• [GIVEN DATA]
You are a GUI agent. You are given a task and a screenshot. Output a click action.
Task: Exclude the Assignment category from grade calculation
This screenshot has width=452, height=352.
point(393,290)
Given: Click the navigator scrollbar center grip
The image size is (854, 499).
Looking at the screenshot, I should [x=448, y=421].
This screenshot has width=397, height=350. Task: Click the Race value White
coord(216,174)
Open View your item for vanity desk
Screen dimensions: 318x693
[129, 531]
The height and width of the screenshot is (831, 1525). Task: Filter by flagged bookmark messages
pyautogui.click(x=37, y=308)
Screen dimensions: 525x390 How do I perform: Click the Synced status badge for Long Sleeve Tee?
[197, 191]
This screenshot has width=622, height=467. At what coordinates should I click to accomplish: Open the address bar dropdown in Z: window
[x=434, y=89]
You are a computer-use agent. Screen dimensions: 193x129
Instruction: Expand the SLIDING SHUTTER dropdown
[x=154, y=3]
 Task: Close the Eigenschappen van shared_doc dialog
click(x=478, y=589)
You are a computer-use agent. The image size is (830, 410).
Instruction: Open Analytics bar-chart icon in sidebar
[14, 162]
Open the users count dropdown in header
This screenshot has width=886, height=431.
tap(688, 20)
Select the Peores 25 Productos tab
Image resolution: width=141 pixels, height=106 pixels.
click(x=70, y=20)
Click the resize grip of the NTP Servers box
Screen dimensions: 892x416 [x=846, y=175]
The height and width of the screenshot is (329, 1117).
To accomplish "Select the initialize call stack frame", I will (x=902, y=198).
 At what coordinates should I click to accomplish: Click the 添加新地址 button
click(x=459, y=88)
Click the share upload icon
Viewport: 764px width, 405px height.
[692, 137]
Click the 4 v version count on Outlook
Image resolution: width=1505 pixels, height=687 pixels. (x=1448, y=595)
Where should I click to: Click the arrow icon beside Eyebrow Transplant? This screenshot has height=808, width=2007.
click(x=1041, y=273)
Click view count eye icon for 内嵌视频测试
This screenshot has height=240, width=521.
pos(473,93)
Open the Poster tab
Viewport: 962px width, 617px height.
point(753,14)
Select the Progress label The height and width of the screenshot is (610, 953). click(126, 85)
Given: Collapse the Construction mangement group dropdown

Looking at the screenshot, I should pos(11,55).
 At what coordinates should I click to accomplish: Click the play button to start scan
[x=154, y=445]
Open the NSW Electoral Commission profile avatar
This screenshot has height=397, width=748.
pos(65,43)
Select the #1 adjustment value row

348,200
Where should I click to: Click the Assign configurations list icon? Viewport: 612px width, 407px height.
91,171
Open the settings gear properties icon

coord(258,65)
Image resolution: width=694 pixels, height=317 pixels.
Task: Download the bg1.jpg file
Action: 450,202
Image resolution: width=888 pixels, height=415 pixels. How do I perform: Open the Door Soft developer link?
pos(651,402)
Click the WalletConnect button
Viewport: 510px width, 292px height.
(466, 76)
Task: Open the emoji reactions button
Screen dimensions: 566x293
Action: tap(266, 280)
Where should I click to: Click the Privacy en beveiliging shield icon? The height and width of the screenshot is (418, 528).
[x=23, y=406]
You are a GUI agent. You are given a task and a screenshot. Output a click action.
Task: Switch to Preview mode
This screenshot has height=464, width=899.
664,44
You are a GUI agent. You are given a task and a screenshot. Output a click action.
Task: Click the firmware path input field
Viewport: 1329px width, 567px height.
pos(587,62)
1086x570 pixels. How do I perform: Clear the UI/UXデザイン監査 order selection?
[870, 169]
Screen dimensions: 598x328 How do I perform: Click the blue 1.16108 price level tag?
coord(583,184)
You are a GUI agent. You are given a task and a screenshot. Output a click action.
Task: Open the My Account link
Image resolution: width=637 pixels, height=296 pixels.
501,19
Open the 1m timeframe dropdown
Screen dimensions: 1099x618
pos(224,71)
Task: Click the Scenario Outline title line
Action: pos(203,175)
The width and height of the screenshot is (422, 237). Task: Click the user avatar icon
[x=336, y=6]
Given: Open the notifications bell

• [TASK TO COMPLETE] Copy out all of the material, word for word.

• [OUTPUT BELOW]
You are a GUI agent. You are given a task and a screenshot. Output a click action.
Task: Exclude the Assignment category from grade calculation
This screenshot has width=452, height=352.
point(393,290)
Given: Click the navigator scrollbar center grip
The image size is (854, 499).
Looking at the screenshot, I should [x=448, y=421].
This screenshot has width=397, height=350. Task: Click the Race value White
coord(216,174)
Open View your item for vanity desk
Screen dimensions: 318x693
[129, 531]
The height and width of the screenshot is (831, 1525). Task: Filter by flagged bookmark messages
pyautogui.click(x=37, y=308)
Screen dimensions: 525x390 How do I perform: Click the Synced status badge for Long Sleeve Tee?
[197, 191]
This screenshot has width=622, height=467. At what coordinates should I click to accomplish: Open the address bar dropdown in Z: window
[x=434, y=89]
You are a computer-use agent. Screen dimensions: 193x129
Instruction: Expand the SLIDING SHUTTER dropdown
[x=154, y=3]
 Task: Close the Eigenschappen van shared_doc dialog
click(x=478, y=589)
You are a computer-use agent. The image size is (830, 410).
Instruction: Open Analytics bar-chart icon in sidebar
[14, 162]
Open the users count dropdown in header
This screenshot has width=886, height=431.
tap(688, 20)
Select the Peores 25 Productos tab
Image resolution: width=141 pixels, height=106 pixels.
click(x=70, y=20)
Click the resize grip of the NTP Servers box
Screen dimensions: 892x416 [x=846, y=175]
The height and width of the screenshot is (329, 1117).
To accomplish "Select the initialize call stack frame", I will (x=902, y=198).
 At what coordinates should I click to accomplish: Click the 添加新地址 button
click(x=459, y=88)
Click the share upload icon
Viewport: 764px width, 405px height.
[692, 137]
Click the 4 v version count on Outlook
Image resolution: width=1505 pixels, height=687 pixels. (x=1448, y=595)
Where should I click to: Click the arrow icon beside Eyebrow Transplant? This screenshot has height=808, width=2007.
click(x=1041, y=273)
Click view count eye icon for 内嵌视频测试
This screenshot has height=240, width=521.
pos(473,93)
Open the Poster tab
Viewport: 962px width, 617px height.
point(753,14)
Select the Progress label The height and width of the screenshot is (610, 953). click(126, 85)
Given: Collapse the Construction mangement group dropdown

Looking at the screenshot, I should pos(11,55).
 At what coordinates should I click to accomplish: Click the play button to start scan
[x=154, y=445]
Open the NSW Electoral Commission profile avatar
This screenshot has height=397, width=748.
pos(65,43)
Select the #1 adjustment value row

348,200
Where should I click to: Click the Assign configurations list icon? Viewport: 612px width, 407px height.
91,171
Open the settings gear properties icon

coord(258,65)
Image resolution: width=694 pixels, height=317 pixels.
Task: Download the bg1.jpg file
Action: 450,202
Image resolution: width=888 pixels, height=415 pixels. How do I perform: Open the Door Soft developer link?
pos(651,402)
Click the WalletConnect button
Viewport: 510px width, 292px height.
(466, 76)
Task: Open the emoji reactions button
Screen dimensions: 566x293
Action: tap(266, 280)
Where should I click to: Click the Privacy en beveiliging shield icon? The height and width of the screenshot is (418, 528).
[x=23, y=406]
You are a GUI agent. You are given a task and a screenshot. Output a click action.
Task: Switch to Preview mode
This screenshot has height=464, width=899.
664,44
You are a GUI agent. You are given a task and a screenshot. Output a click action.
Task: Click the firmware path input field
Viewport: 1329px width, 567px height.
pos(587,62)
1086x570 pixels. How do I perform: Clear the UI/UXデザイン監査 order selection?
[870, 169]
Screen dimensions: 598x328 How do I perform: Click the blue 1.16108 price level tag?
coord(583,184)
You are a GUI agent. You are given a task and a screenshot. Output a click action.
Task: Open the My Account link
Image resolution: width=637 pixels, height=296 pixels.
501,19
Open the 1m timeframe dropdown
Screen dimensions: 1099x618
pos(224,71)
Task: Click the Scenario Outline title line
Action: pos(203,175)
The width and height of the screenshot is (422, 237). Task: Click the user avatar icon
[x=336, y=6]
Given: Open the notifications bell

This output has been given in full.